Jan Matouš

Personal information
- Born: 30 May 1961 (age 65) Vrchlabí, Czechoslovakia
- Height: 1.78 m (5 ft 10 in)

Sport

Professional information
- Sport: Biathlon
- Club: ŠKP Jablonec Rudá Hvezda

Olympic Games
- Teams: 2 (1984, 1988)
- Medals: 0

World Championships
- Teams: 7 (1983, 1985, 1986, 1987, 1989, 1990, 1991)
- Medals: 2 (0 gold)

World Cup
- Seasons: 9 (1982/83–1990/91)
- Individual victories: 2
- Individual podiums: 5

Medal record
Men's biathlon
Representing Czechoslovakia
World Championships
| Silver medal – second place | 1990 Oslo | Team event |
| Bronze medal – third place | 1987 Lake Placid | 20 km individual |

= Jan Matouš =

Czech biathlete

Jan Matouš (born 30 May 1961) is a Czech former biathlete who competed for Czechoslovakia. At the 1987 World Championships in Lake Placid, New York. Matouš won a bronze medal in the 20 km individual. He also won a silver medal in the team competition at the 1990 World Championships in Minsk.

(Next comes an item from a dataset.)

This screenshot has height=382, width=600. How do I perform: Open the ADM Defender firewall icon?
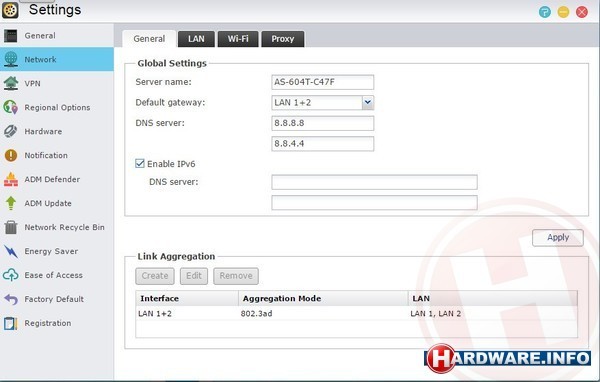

Matouš's best Olympic placing was a 9th place in the sprint event at the 1984 Olympics in Sarajevo.

==Biathlon results==
All results are sourced from the International Biathlon Union.

===Olympic Games===

| Event | Individual | Sprint | Relay |
|---|---|---|---|
| Yugoslavia 1984 Sarajevo | 10th | 9th | 6th |
| Canada 1988 Calgary | 14th | 16th | 11th |

===World Championships===
2 medals (1 silver, 1 bronze)

| Event | Individual | Sprint | Team | Relay |
|---|---|---|---|---|
| ITA 1983 Antholz-Anterselva | 43rd | 23rd | —N/a | 6th |
| FRG 1985 Ruhpolding | 17th | 26th | —N/a | 6th |
| NOR 1986 Oslo Holmenkollen | 13th | 5th | —N/a | 6th |
| USA 1987 Lake Placid | Bronze | 13th | —N/a | 9th |
| AUT 1989 Feistritz | — | 49th | 14th | 7th |
| URS 1990 Minsk | 14th | — | Silver | — |
| FIN 1991 Lahti | — | — | 5th | 10th |

- During Olympic seasons competitions are only held for those events not included in the Olympic program.
  - Team was added as an event in 1989.

===Individual victories===
2 victories (2 In)

| Season | Date | Location | Discipline | Level |
|---|---|---|---|---|
| 1986–87 1 victory (1 In) | 8 January 1987 | People's Republic of Bulgaria Borovets | 20 km individual | Biathlon World Cup |
| 1988–89 1 victory (1 In) | 19 January 1989 | People's Republic of Bulgaria Borovets | 20 km individual | Biathlon World Cup |

- Results are from UIPMB and IBU races which include the Biathlon World Cup, Biathlon World Championships and the Winter Olympic Games.